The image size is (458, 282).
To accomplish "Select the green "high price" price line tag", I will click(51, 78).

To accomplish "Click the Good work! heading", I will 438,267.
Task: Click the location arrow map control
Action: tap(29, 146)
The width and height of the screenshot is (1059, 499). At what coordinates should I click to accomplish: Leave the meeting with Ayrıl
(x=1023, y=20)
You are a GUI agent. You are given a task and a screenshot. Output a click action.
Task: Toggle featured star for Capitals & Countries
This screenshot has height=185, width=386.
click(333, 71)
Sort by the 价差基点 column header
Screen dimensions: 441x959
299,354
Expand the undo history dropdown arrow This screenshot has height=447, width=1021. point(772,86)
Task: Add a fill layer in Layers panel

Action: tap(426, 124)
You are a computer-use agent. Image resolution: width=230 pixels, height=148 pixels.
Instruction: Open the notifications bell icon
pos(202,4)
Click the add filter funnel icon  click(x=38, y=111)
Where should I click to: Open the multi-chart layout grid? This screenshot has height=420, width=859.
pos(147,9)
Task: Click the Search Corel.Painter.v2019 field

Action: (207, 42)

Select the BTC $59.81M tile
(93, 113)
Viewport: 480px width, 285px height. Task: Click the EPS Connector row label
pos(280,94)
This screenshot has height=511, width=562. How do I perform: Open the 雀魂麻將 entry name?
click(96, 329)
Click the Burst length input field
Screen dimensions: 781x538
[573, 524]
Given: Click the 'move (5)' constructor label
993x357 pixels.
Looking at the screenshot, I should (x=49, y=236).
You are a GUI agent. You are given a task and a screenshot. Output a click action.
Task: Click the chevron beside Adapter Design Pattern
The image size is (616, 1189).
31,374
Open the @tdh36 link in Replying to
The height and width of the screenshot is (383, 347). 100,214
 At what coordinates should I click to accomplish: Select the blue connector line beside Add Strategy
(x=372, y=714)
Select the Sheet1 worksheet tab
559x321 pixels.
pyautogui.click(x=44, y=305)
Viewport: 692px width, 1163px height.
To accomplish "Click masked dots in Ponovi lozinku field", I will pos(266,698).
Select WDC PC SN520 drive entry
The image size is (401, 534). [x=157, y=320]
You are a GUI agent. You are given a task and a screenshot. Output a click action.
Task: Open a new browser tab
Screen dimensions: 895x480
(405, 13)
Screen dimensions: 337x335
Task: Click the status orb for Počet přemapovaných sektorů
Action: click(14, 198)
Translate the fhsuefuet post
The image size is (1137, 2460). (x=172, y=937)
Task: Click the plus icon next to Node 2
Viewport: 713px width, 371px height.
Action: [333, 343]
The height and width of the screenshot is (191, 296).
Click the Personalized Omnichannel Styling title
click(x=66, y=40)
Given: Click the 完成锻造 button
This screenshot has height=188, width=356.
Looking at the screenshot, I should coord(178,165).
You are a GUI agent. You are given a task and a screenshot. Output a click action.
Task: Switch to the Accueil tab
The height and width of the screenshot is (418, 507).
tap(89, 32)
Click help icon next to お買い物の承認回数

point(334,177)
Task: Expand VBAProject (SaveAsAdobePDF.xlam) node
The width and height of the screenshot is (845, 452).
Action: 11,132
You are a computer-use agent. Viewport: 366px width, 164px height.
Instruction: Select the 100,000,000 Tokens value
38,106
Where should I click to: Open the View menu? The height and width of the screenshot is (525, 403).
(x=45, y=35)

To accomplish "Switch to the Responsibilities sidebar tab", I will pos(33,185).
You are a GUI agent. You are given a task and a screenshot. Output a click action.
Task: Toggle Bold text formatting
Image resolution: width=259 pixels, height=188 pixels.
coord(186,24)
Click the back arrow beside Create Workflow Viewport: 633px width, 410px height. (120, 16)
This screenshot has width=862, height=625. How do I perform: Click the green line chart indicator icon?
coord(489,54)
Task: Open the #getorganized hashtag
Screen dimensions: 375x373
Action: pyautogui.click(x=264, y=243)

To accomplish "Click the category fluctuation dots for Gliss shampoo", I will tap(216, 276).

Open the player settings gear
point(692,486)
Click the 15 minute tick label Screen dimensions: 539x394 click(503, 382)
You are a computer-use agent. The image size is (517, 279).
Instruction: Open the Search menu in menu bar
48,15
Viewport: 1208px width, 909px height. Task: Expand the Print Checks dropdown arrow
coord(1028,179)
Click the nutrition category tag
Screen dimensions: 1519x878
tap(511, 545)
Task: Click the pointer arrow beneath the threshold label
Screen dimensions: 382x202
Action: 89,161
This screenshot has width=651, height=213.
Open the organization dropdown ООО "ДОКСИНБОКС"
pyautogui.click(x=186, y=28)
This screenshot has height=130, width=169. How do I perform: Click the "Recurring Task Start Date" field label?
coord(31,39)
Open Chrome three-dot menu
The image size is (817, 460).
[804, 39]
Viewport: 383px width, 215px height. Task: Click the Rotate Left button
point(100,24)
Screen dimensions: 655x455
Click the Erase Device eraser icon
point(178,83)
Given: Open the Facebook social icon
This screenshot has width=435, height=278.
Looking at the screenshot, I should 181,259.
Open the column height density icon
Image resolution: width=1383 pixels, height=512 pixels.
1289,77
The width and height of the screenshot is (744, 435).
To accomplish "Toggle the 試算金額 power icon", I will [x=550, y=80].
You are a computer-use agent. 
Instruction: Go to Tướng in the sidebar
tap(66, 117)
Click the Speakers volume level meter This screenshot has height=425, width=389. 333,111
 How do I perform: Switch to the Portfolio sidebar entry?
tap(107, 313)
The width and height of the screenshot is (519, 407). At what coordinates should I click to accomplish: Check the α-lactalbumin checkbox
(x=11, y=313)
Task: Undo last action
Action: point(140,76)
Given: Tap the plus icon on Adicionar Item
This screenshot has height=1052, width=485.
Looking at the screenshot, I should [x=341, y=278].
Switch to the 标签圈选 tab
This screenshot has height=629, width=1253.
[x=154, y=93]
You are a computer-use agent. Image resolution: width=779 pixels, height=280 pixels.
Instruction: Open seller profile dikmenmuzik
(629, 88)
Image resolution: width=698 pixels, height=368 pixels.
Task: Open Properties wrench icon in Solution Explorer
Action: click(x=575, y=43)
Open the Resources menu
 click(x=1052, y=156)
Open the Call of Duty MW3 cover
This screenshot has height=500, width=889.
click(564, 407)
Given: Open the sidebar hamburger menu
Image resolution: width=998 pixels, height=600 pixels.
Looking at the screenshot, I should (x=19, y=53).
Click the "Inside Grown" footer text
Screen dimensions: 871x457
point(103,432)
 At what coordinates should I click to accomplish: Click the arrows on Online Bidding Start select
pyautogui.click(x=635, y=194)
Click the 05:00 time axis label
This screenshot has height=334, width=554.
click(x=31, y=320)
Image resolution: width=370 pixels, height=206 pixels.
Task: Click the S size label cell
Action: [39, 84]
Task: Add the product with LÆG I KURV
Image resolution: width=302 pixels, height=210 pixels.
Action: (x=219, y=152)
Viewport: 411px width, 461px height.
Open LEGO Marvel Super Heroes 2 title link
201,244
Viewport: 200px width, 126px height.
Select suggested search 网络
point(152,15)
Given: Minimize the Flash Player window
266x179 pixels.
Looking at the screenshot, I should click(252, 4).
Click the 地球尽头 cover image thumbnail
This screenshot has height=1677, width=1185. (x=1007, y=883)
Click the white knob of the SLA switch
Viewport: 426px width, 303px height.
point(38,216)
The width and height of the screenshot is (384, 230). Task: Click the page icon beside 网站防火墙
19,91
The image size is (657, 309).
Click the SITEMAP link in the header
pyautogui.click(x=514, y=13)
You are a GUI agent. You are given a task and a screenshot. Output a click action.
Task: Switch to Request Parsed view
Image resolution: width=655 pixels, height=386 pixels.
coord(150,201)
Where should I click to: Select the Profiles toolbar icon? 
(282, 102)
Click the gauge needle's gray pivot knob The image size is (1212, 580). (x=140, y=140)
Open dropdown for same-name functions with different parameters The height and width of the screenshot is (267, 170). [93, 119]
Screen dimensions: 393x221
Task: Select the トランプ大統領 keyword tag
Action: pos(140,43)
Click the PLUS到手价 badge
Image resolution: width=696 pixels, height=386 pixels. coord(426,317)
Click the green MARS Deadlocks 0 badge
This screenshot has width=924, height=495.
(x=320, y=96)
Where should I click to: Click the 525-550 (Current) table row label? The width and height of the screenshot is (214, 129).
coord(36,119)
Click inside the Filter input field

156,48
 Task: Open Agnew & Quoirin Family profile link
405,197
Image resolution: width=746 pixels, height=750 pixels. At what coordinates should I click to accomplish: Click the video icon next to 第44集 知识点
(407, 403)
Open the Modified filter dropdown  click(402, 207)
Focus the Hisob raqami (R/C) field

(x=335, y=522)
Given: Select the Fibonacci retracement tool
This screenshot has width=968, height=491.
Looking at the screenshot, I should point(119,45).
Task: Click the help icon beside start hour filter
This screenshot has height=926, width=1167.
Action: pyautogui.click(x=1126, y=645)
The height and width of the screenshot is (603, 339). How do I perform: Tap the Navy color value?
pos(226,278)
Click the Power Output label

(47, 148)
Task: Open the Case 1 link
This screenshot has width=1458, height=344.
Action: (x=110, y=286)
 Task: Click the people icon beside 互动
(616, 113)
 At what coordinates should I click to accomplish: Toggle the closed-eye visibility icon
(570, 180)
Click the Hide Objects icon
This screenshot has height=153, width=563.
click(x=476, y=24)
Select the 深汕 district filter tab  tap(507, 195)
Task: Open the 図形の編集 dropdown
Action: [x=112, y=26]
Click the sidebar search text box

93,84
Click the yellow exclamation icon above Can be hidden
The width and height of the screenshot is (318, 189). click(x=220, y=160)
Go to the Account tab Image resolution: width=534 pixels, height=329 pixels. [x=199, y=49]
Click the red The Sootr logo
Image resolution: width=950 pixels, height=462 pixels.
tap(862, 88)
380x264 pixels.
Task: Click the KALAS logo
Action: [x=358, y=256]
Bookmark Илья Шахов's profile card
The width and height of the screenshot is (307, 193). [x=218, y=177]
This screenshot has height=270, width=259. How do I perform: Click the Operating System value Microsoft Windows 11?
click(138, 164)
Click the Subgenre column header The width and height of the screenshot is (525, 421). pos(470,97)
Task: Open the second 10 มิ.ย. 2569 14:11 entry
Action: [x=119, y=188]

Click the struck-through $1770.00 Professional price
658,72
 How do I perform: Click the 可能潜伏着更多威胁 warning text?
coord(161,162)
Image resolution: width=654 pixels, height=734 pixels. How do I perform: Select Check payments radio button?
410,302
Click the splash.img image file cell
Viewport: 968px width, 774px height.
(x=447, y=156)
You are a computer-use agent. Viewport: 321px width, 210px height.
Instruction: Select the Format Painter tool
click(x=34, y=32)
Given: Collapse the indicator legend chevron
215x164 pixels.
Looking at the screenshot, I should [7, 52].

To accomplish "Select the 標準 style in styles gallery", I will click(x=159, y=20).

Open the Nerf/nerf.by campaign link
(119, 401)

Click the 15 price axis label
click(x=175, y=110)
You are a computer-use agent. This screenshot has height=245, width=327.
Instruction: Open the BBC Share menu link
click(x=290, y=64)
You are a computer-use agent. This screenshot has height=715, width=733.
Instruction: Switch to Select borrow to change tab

Task objective:
Could you restate word for word the lines above from the one containing "This screenshot has height=1052, width=485." through the one containing "Task: Add the product with LÆG I KURV", both included, and nothing else?

Result of this task:
This screenshot has height=1052, width=485.
Looking at the screenshot, I should [x=341, y=278].
Switch to the 标签圈选 tab
This screenshot has height=629, width=1253.
[x=154, y=93]
You are a computer-use agent. Image resolution: width=779 pixels, height=280 pixels.
Instruction: Open seller profile dikmenmuzik
(629, 88)
Image resolution: width=698 pixels, height=368 pixels.
Task: Open Properties wrench icon in Solution Explorer
Action: click(x=575, y=43)
Open the Resources menu
 click(x=1052, y=156)
Open the Call of Duty MW3 cover
This screenshot has height=500, width=889.
click(564, 407)
Given: Open the sidebar hamburger menu
Image resolution: width=998 pixels, height=600 pixels.
Looking at the screenshot, I should (x=19, y=53).
Click the "Inside Grown" footer text
Screen dimensions: 871x457
point(103,432)
 At what coordinates should I click to accomplish: Click the arrows on Online Bidding Start select
pyautogui.click(x=635, y=194)
Click the 05:00 time axis label
This screenshot has height=334, width=554.
click(x=31, y=320)
Image resolution: width=370 pixels, height=206 pixels.
Task: Click the S size label cell
Action: [39, 84]
Task: Add the product with LÆG I KURV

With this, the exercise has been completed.